That meeting with Turin...Nargothrond's already doomed huh. 'Ivrin, Faelivrin! Gwindow and Beleg!' Yeah...poor guy. And this is the only time they meet. GOD.
'Ill it is to be trapped between the Doom of the Valar and the Malice of the Enemy,' said Voronwe. - more biased, but again, textual evidence of either the doom of the Valar as an active force, or at least the belief of it as one. And widespread as well, if it's from the mouth of a Sindar-Noldor intermarriage child born in Beleriand!
'You must forgo the fire, or else forgo Turgon.' Voronwe to Tuor - PRESENTED WITHOUT COMMENT.
Rouse the Orcs, and I leave you. I really like this for some reason as like, a gesture as the seriousness of the leaguer, and also like, a stand of Voronwe's limits, I guess.
Tuor and Voronwe's journey remind me a lot of Sam and Frodo's. Especially where Tuor 'clasping Voronwe close he cast about them both the folds of the grey cloak of the Lord of Waters, and stepped forth.'
The Eagles! Again, long-term aid of Gondolin. I wondered in the Silmarillion where Turgon was getting his information from since he wasn't letting anyone out - I'm pretty sure it was the Eagles. Wow, I hope he and Manwe get to have a conversation after he's re-embodied.

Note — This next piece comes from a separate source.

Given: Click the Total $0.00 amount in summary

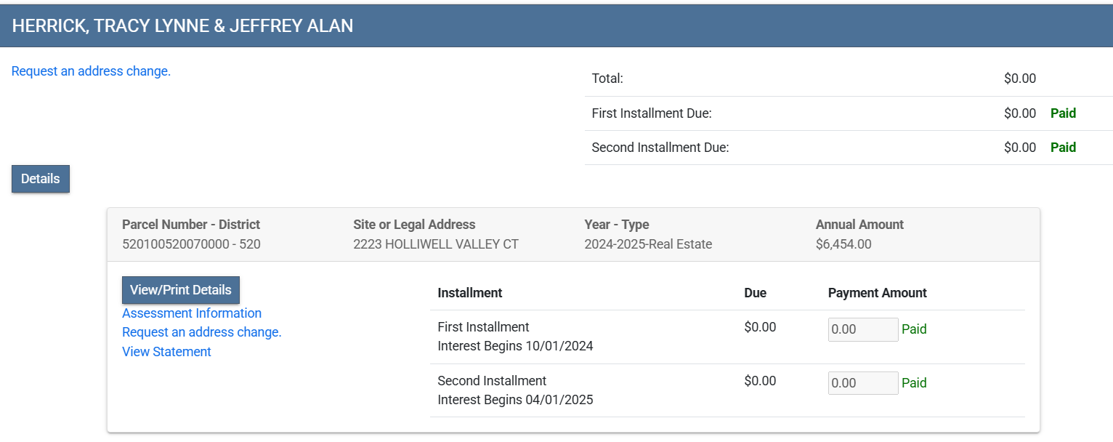Looking at the screenshot, I should pyautogui.click(x=1019, y=79).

'Yet it is the road to Turgon,' said Voronwe.
Not the road to Gondolin, the road to Turgon. WHAT HAS TUOR BEEN SAYING.
'And are there not the Eagles, as you have seen? They are the folk of Thorondor, who dwelt once even on Thangorodrim ere Morgoth grew so mighty, and dwell now in the Mountains of Turgon since the fall of Fingolfin. They alone save the Noldor know the Hidden Kingdom and guard the skies above it, though as yet no servant of the Enemy has dared to fly into the high airs; and they bring much news to the King of all that moves in the lands without.' - textual evidence for conjectures above.
Voronwe fearing 'some stroke in the dark' and saying 'if [that hope] fails more surely shall we die than by all the perils of wild and winter' makes it pretty clear that not only is the leaguer there it's also been enforced lethally aforetime.

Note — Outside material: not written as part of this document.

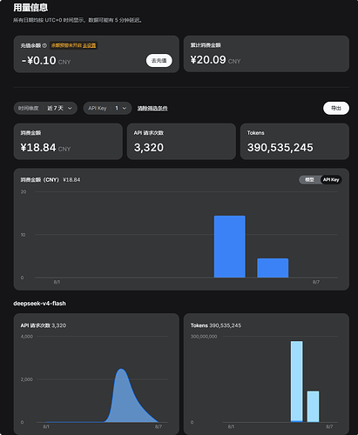Click the shorter light-blue Tokens bar
Image resolution: width=358 pixels, height=435 pixels.
click(x=313, y=406)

'Suddenly an elven lantern was unhooded, and its bright ray was turned upon Voronwë before him, but nothing else could Tuor see save a dazzling star in the darkness; and he knew that while that beam was upon him he could not move, neither to flee nor to run forward.' - My mind jumps to Earendil and the Silmaril's light here, though I'm not too sure why. The cold, terrifying light....
'And Voronwë cast back his hood, and his face shone in the ray, hard and clear, as if graven in stone; and Tuor marvelled to see its beauty.' Presented with comment. The comment is: Tuor is bi.
"'This is strange in you, Voronwë,’ [Elemmakil] said. ‘We were long friends." Voronwe was about to ghost this guy forever.
How far that deep road ran Tuor could not guess, and as he stared onward a great weariness came upon him like a cloud. A chill wind hissed over the faces of the stones, and he drew his cloak about him. ‘Cold blows the wind from the Hidden Kingdom!’ he said.
‘Yea, indeed,’ said Voronwë; ‘to a stranger it might seem that pride has made the servants of Turgon pitiless. Long and hard seem the leagues of the Seven Gates to the hungry and wayworn.’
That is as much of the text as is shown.